In short, when we talk about ransomware applied to the cloud, we are not referring to data encryption techniques on a victim’s endpoints, but to the theft of data extracted from a cloud infrastructure which, transferred to a different medium, is held hostage until the victim pays for its release.

How to protect data in the cloud from Ransomware

The progressive increase in ransomware attacks against the cloud makes the security a vital concern.

Following the guidelines set by regulatory compliance, knowing the data stored in the cloud, classifying them according to their nature and necessary degree of protection, is a fundamental aspect when establishing good security strategies.

Also, the implemented configurations must be conveniently reviewed to prevent improper system administration from allowing access to the attacker. Carrying out periodic reviews, accompanied by technical audits, is an excellent practice to minimize this risk.

Despite what has been said about the strategy followed by cybercriminals when faced with the existence of backups, it is necessary to perform them in a systematic and planned manner.
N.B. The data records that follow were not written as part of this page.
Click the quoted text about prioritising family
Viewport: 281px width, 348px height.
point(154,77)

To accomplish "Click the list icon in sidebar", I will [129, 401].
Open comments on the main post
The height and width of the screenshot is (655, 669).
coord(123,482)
It is true that they will not prevent the threat of data exfiltration mentioned above, but they will always be useful in restoring the compromised data in order to speed up the recovery of the affected organization.

Of course, ransomware infections in the cloud are also most often caused by human error. It must be ensured that an organization’s staff is adequately aware and trained to identify and respond to such an attack.

Developing an incident response and disaster recovery plan is essential to minimize the impact of a ransomware attack.

In order to minimize the scope a cloud ransomware attack, it is advisable to follow the principle of least privilege granted to people operating within the system. Allowing only limited access to what is specifically necessary avoids exposing critical data to unnecessary levels of risk, which minimizes the havoc that an incident such as the one we are now discussing can wreak on a cloud-based document architecture.

Furthermore, implementing .EXE file filtering tools in e-mails is highly advisable. This measure reduces the risk of executing files that compromising the security of the system.

Similarly, awareness of hidden file extensions will help to identify those that, hidden under the appearance of being innocuous, actually carry the danger of seriously affecting the work environment, including the cloud infrastructure.On the other hand, it is important to know exactly where the cloud service provider’s responsibility ends and the customer’s responsibility begins with regard to the security of the stored data. It is important to have a clear understanding of the conditions and scope of the contract, so that you know how to act accordingly in the event of a ransomware attack in the cloud.

Adopting appropriate measures to mitigate risks in the cloud

In general, when it comes to storing and managing large amounts of data, more and more companies are migrating to the cloud. This technology offers significant advantages, including advanced security measures. However, the dangerous threat of a ransomware attack is still very much present in such an environment.

Cloud storage is vulnerable to this type of malware largely due to the synchronization of files from local drives, a traditional entry vector for this type of criminal resource. At the same time, the cloud is not a ransomware-free space, as there are attacks specifically designed for this ecosystem where, instead of targeting the organizations that contract these services, the criminal actions focus on the vulnerabilities detected in the providers themselves.

However, it is important to note that, although the cloud is susceptible to ransomware attacks, at the same time such technology offers significant advantages over data storage. By adopting the appropriate measures (some of the main ones we have outlined in this article) the risks of a ransomware attack can be mitigated.